= The data =
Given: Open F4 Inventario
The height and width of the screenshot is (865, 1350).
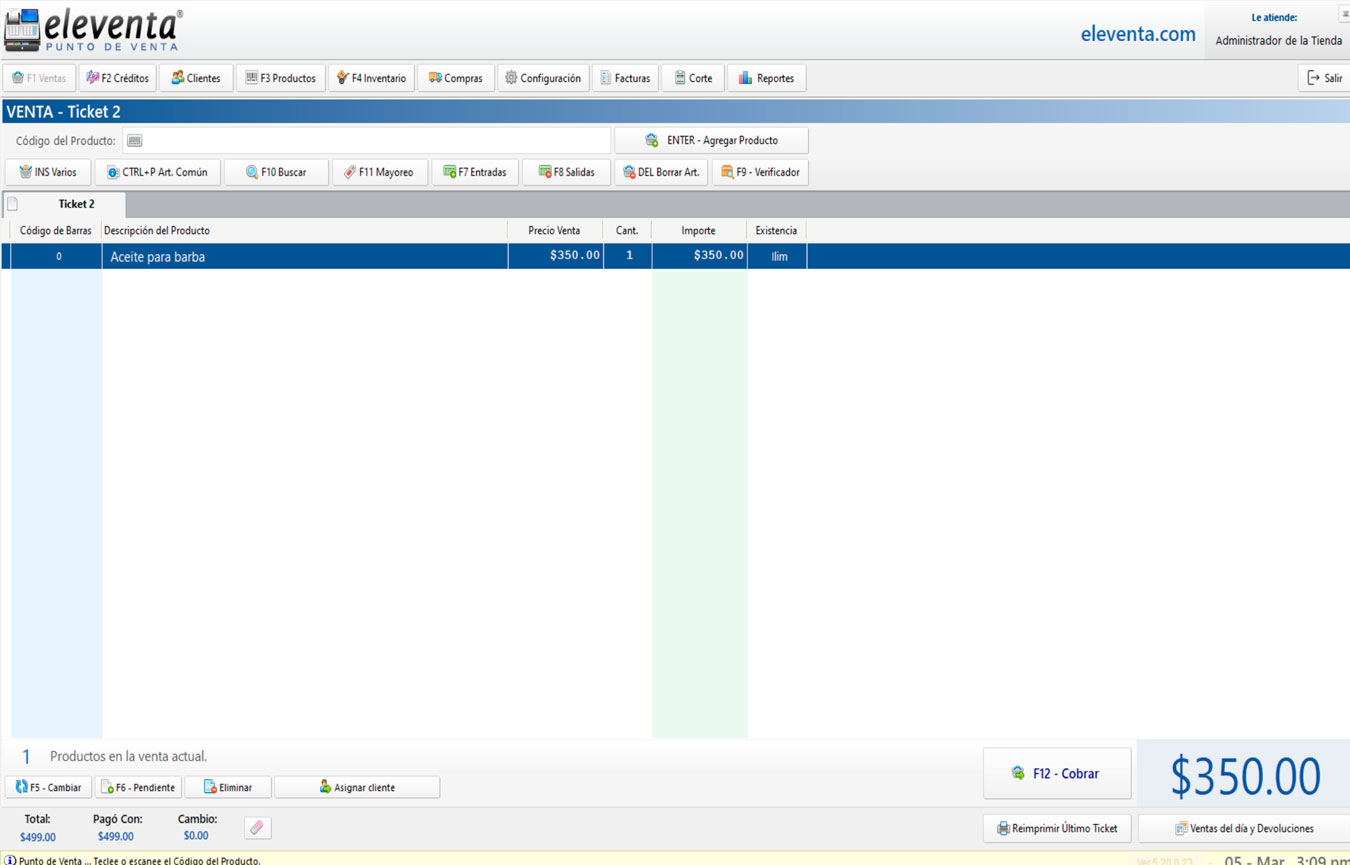Looking at the screenshot, I should point(371,78).
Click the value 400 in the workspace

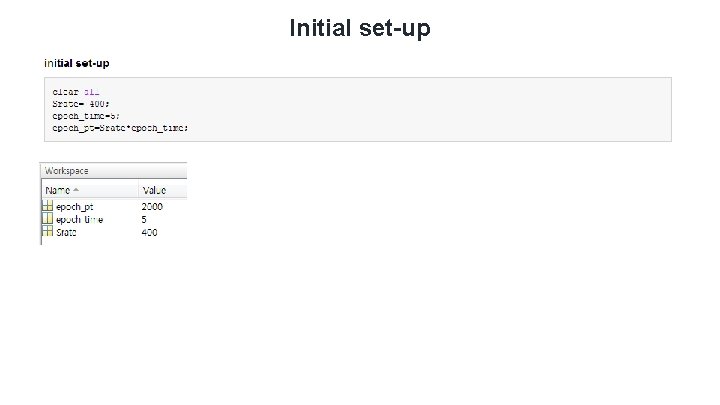[149, 232]
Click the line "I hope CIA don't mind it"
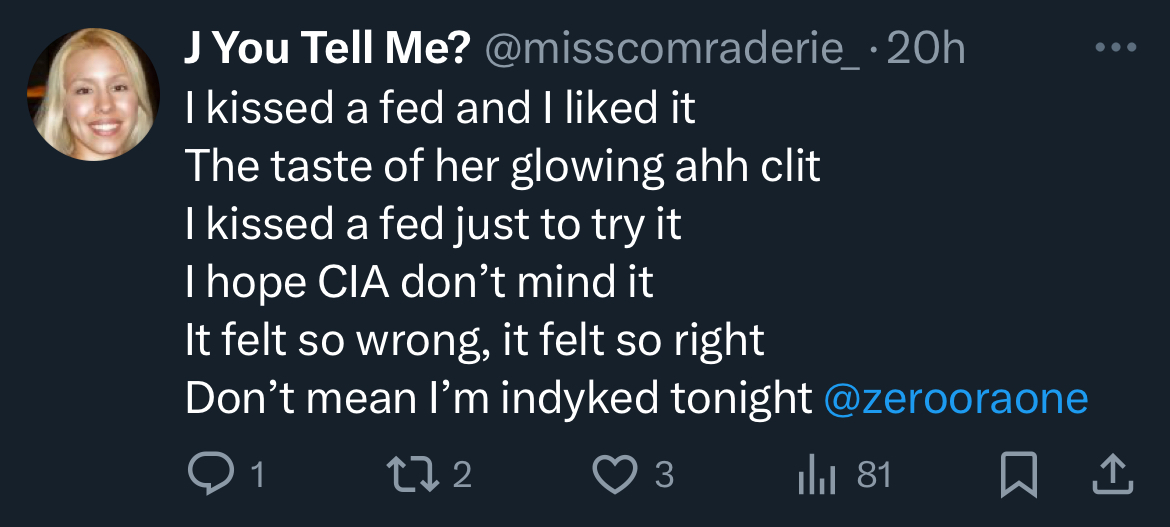Image resolution: width=1170 pixels, height=527 pixels. (419, 283)
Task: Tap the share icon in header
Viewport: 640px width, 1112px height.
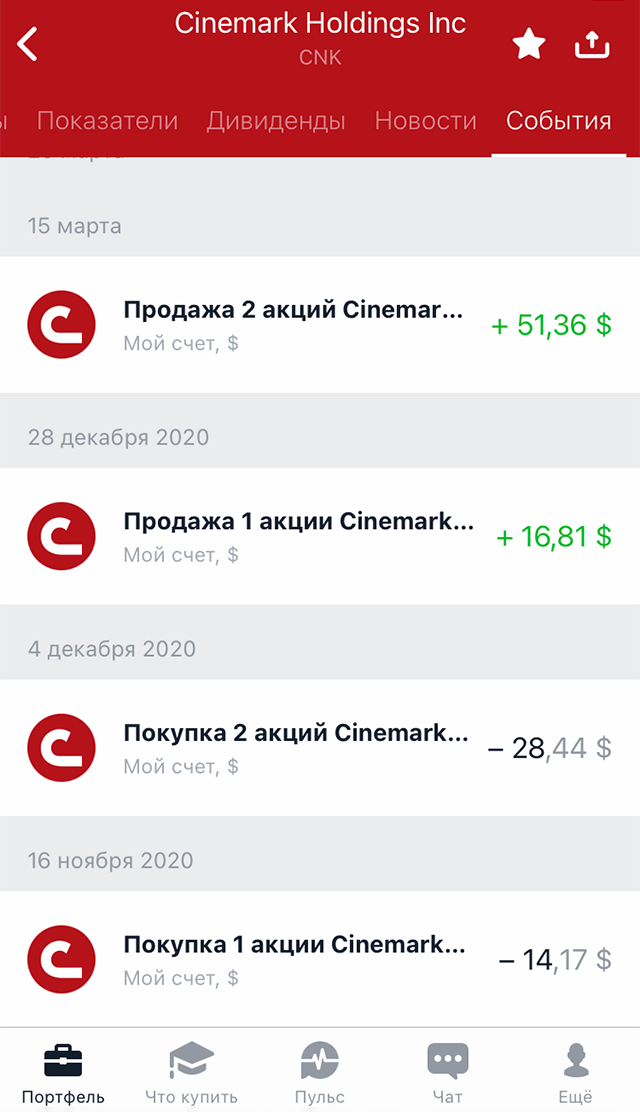Action: coord(592,44)
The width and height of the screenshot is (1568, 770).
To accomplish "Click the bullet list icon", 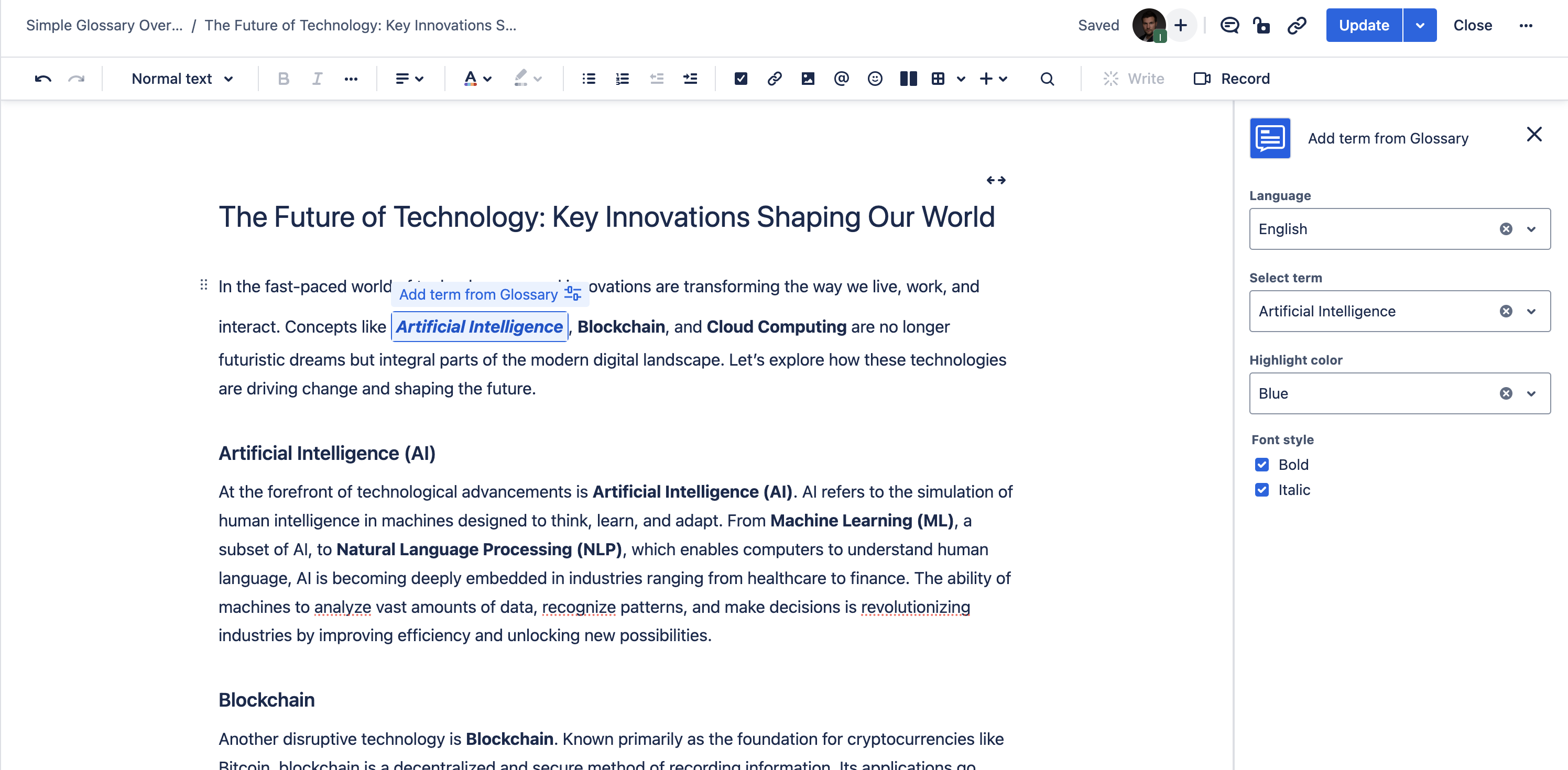I will click(589, 79).
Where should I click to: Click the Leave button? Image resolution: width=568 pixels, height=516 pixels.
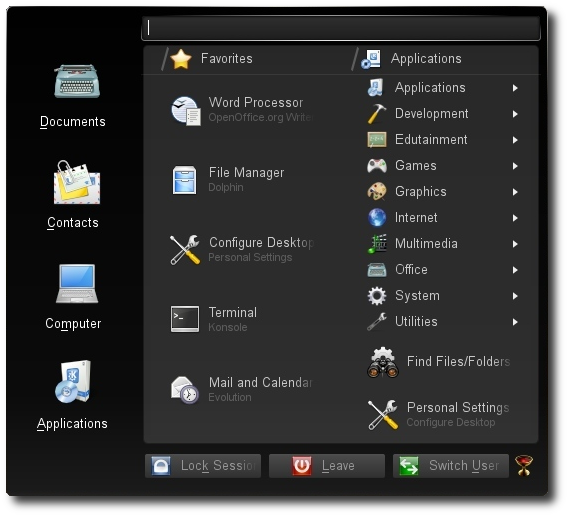coord(327,466)
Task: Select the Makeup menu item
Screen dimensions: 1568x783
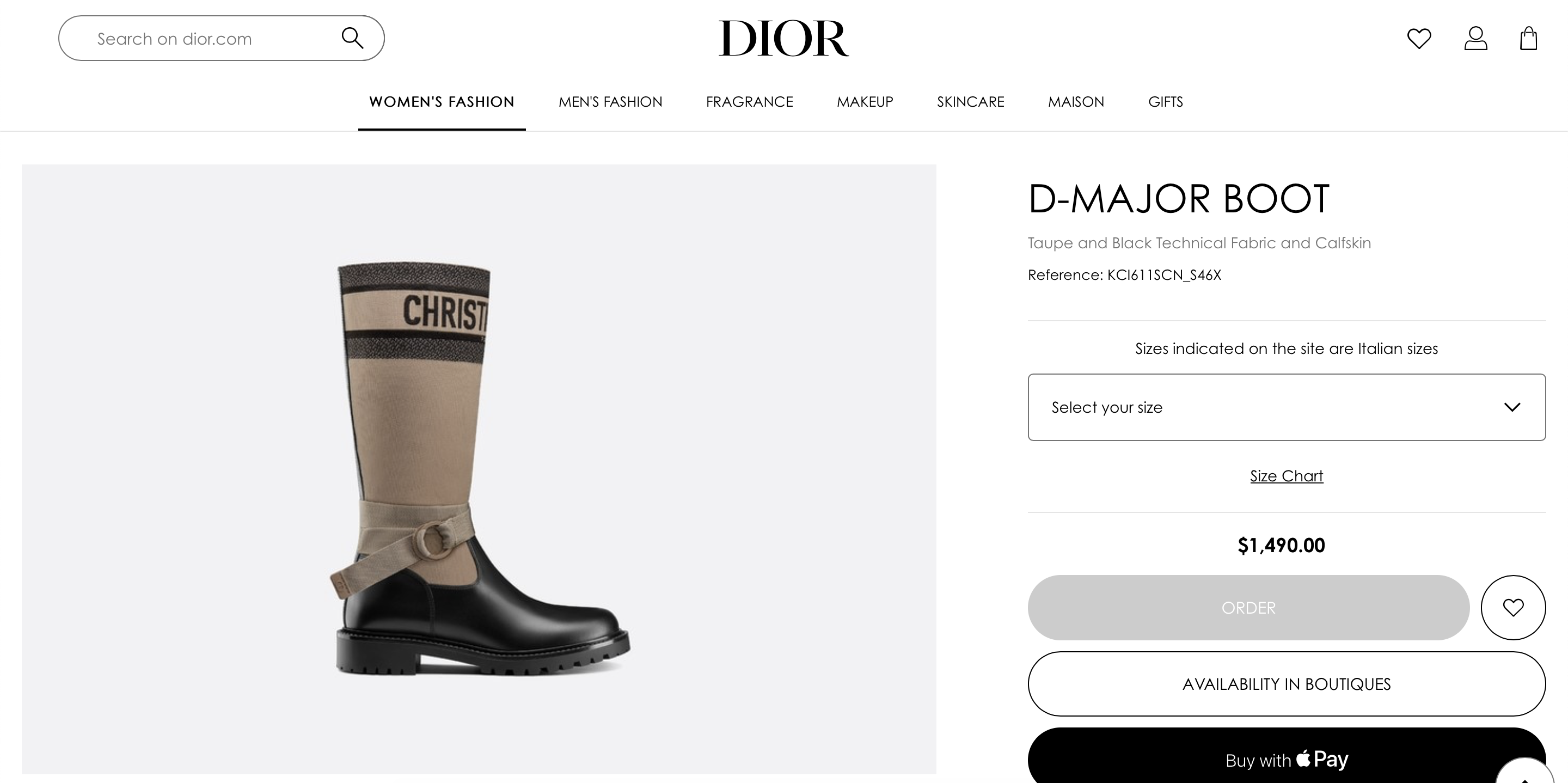Action: click(x=865, y=102)
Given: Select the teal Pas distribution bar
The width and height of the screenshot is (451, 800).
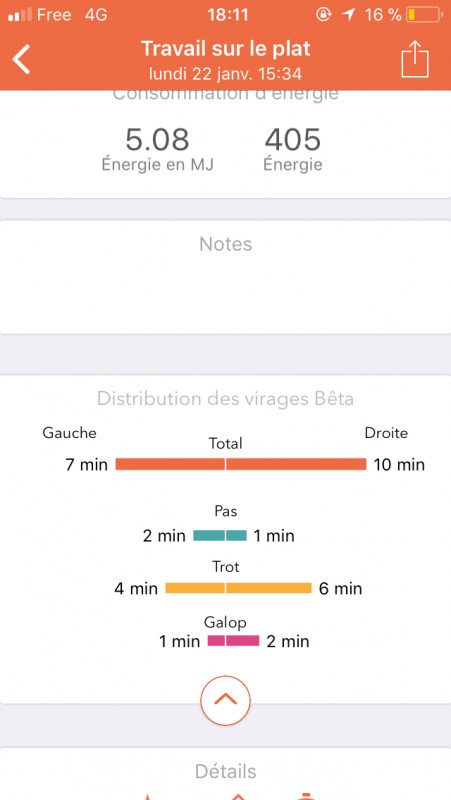Looking at the screenshot, I should [x=220, y=535].
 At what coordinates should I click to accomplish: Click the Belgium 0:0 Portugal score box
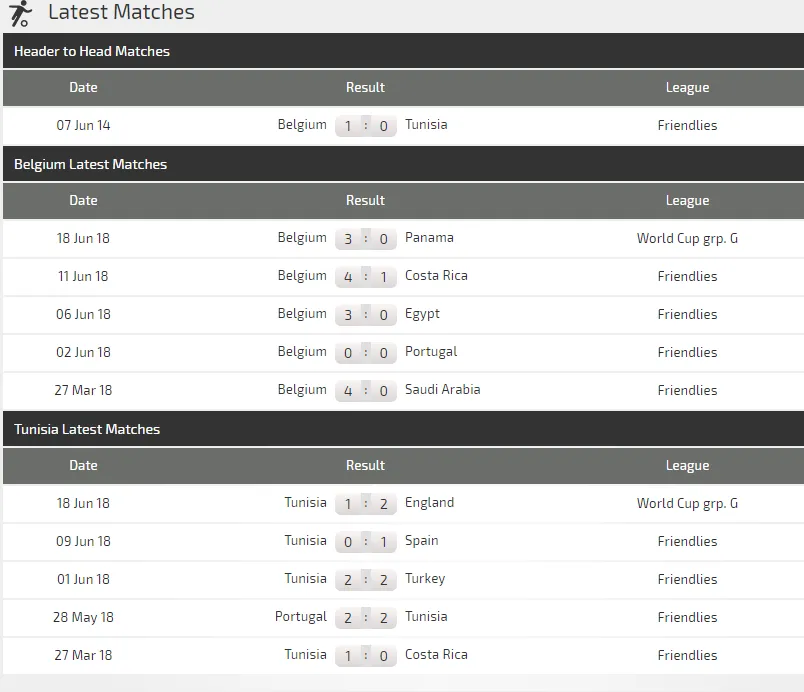point(365,353)
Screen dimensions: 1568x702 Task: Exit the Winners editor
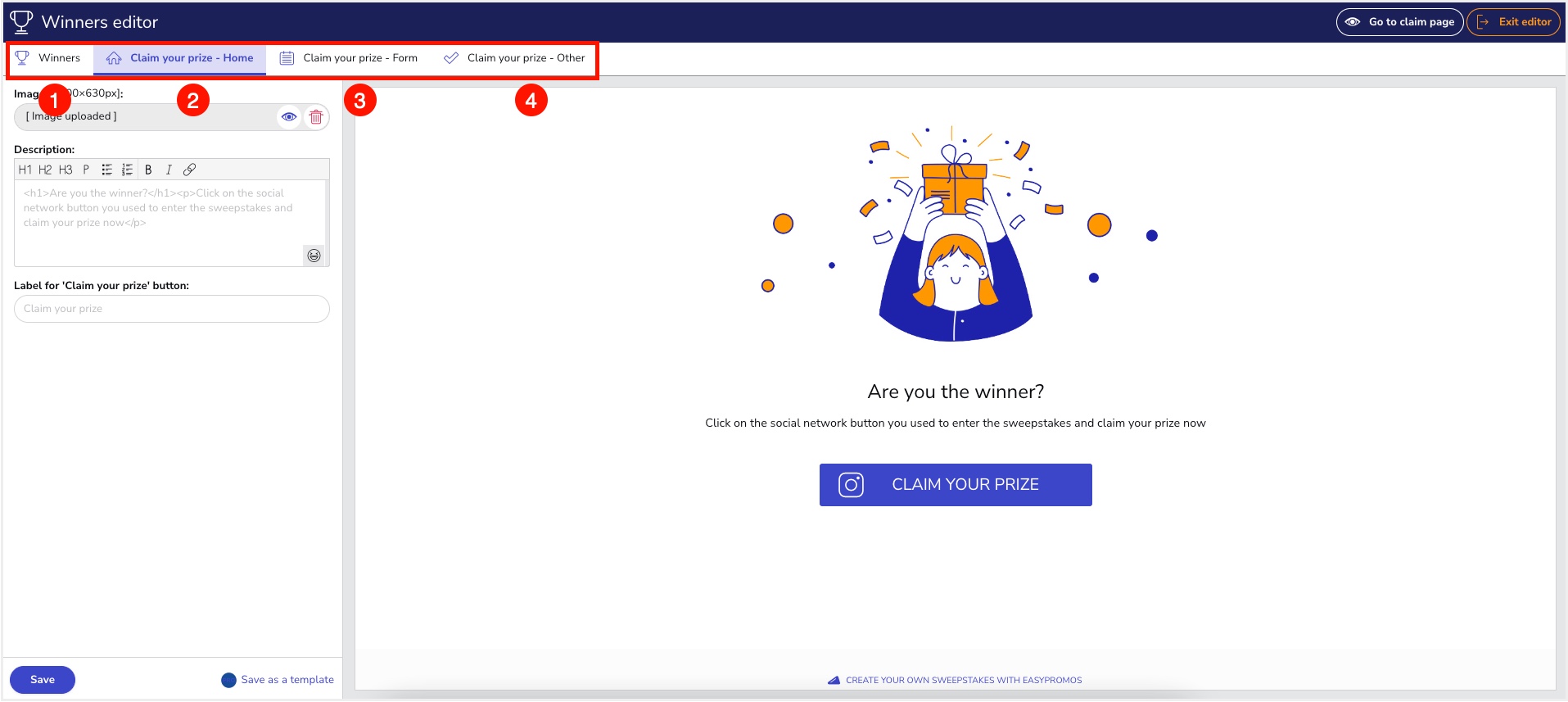[1513, 22]
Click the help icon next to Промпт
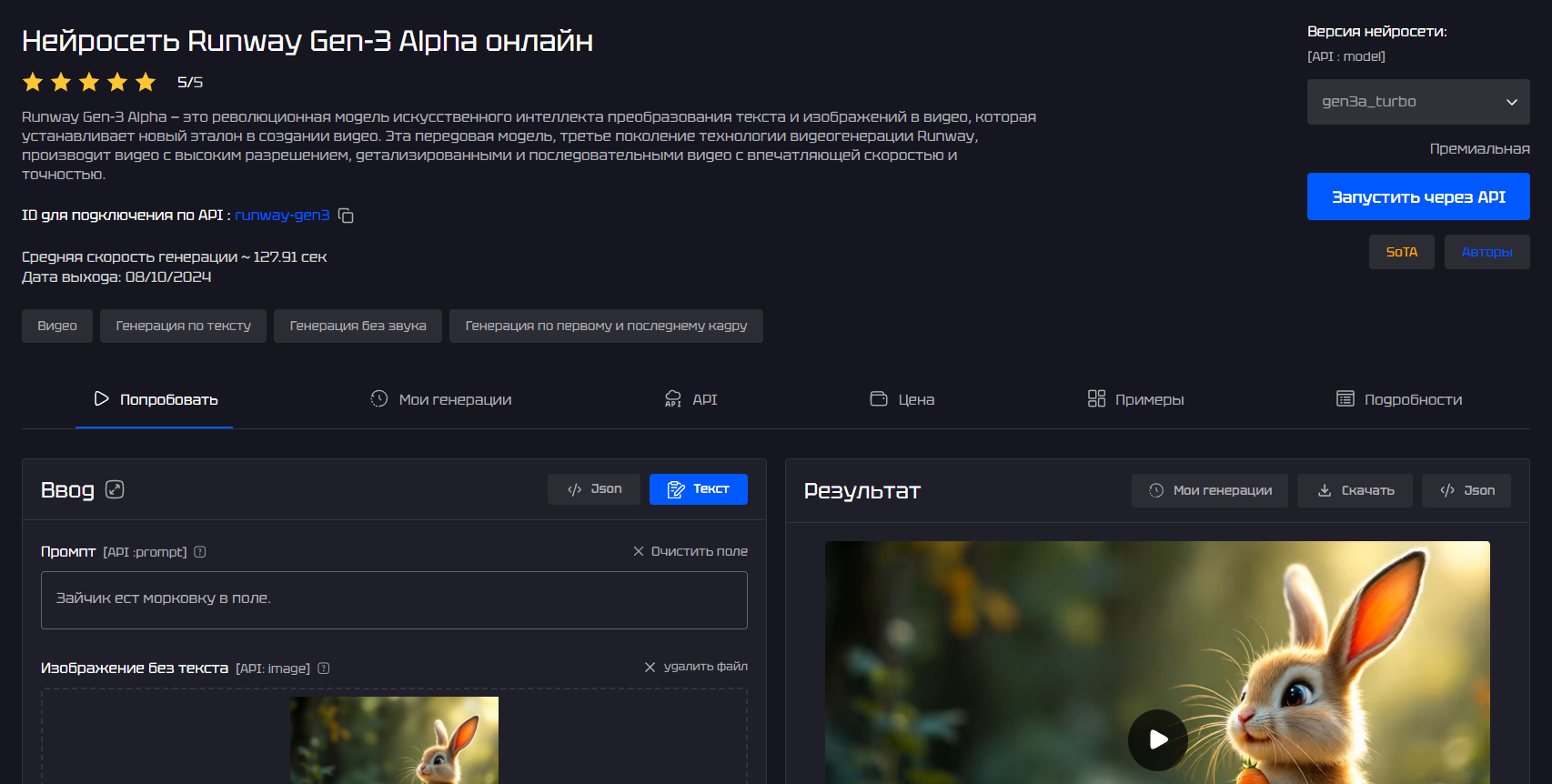This screenshot has height=784, width=1552. tap(200, 552)
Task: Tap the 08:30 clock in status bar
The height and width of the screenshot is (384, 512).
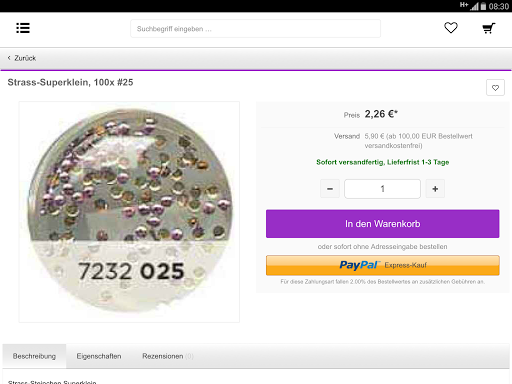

= Task requirements =
Where a line in the records above contains the word "Given", copy that line.

= Problem solution =
Given: Open F4 Inventario
Given: Select the teal Pas distribution bar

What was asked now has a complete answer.